The whole "it's not a cache" thing is a canard. Doing it right means doing it much like swap: you may have dupes in certain cases. Going beyond that actually hurts performance.

The whole "it's not a cache" thing is a canard. Doing it right means doing it much like swap: you may have dupes in certain cases. Going beyond that actually hurts performance.

It's fundamentally not a cache. If it were a cache, Fusion Drive would not increase the total storage space. Anandtech[1] seems to confirm this, noting that Fusion Drive creates a 4GB write buffer on the SSD and all read operations will influence a pinning algorithm which will move, not cache, frequently accessed files from the HDD onto the SSD.

ReadyBoost is exactly a cache, as is ZFS's ARC and L2ARC.

Now then, regarding the statement you question… yes, it is incorrect.
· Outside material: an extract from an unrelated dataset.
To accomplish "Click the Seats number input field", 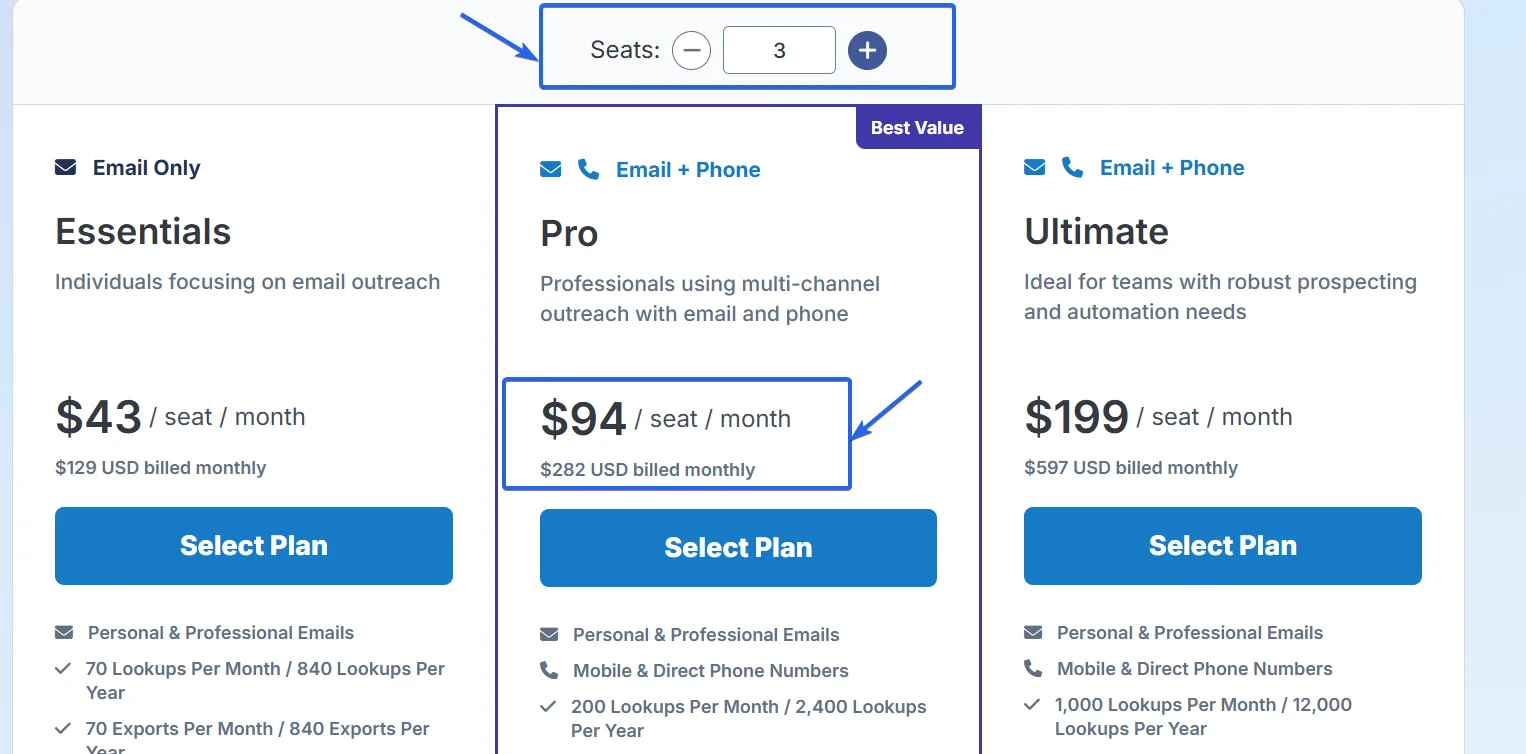I will (x=779, y=50).
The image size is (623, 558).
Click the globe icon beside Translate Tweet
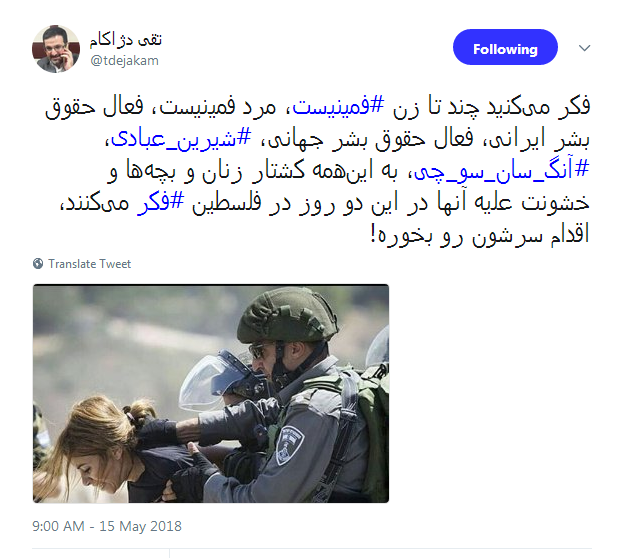(x=38, y=264)
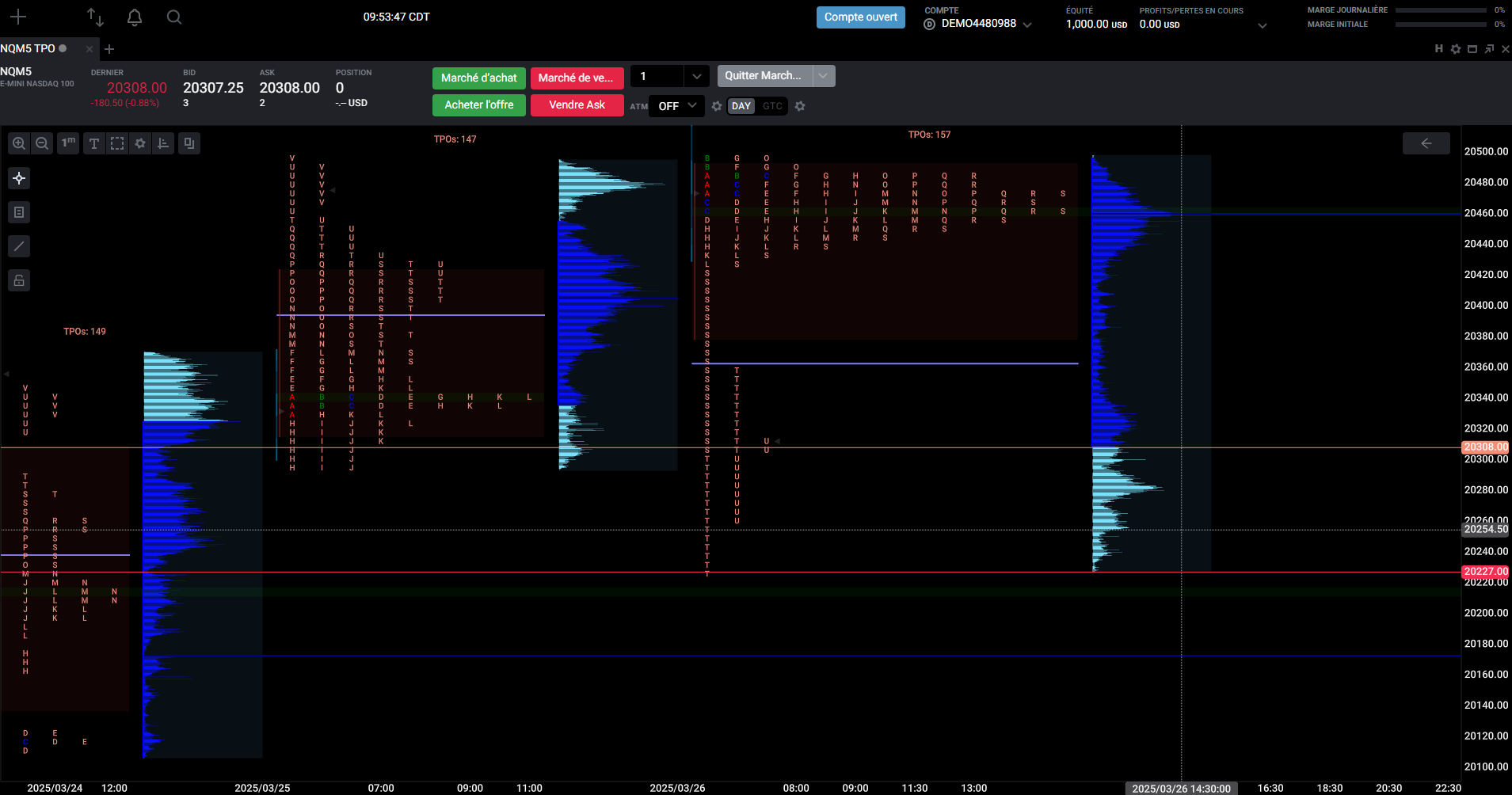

ReadyBoost and L2ARC are pre-existing examples of "hybrid models of blending SSD and mechanical disks" that "integrate with the OS" and do so quite intelligently. You are correct to call out that statement. But it really does appear that Fusion Drive is not a cache, but a true unioning of SSDs and HDDs managed by the OS to ensure hot files are on the SSD whenever possible.

[1] http://www.anandtech.com/show/6406/understanding-apples-fusi...

It looks to me more like a smart UnionFS. Clever!
The hybrid drive feature in Vista was ReadyDrive, not ReadyBoost. It never took off due to lack of driver support from manufacturers and/or Microsoft. Even so, you're right that techically it's a cache because copies are stored on both physical drives backing the logical one. I just wanted to point out that ReadyBoost was about using additional drives to use as caches, while ReadyDrive was about using hybrid drives.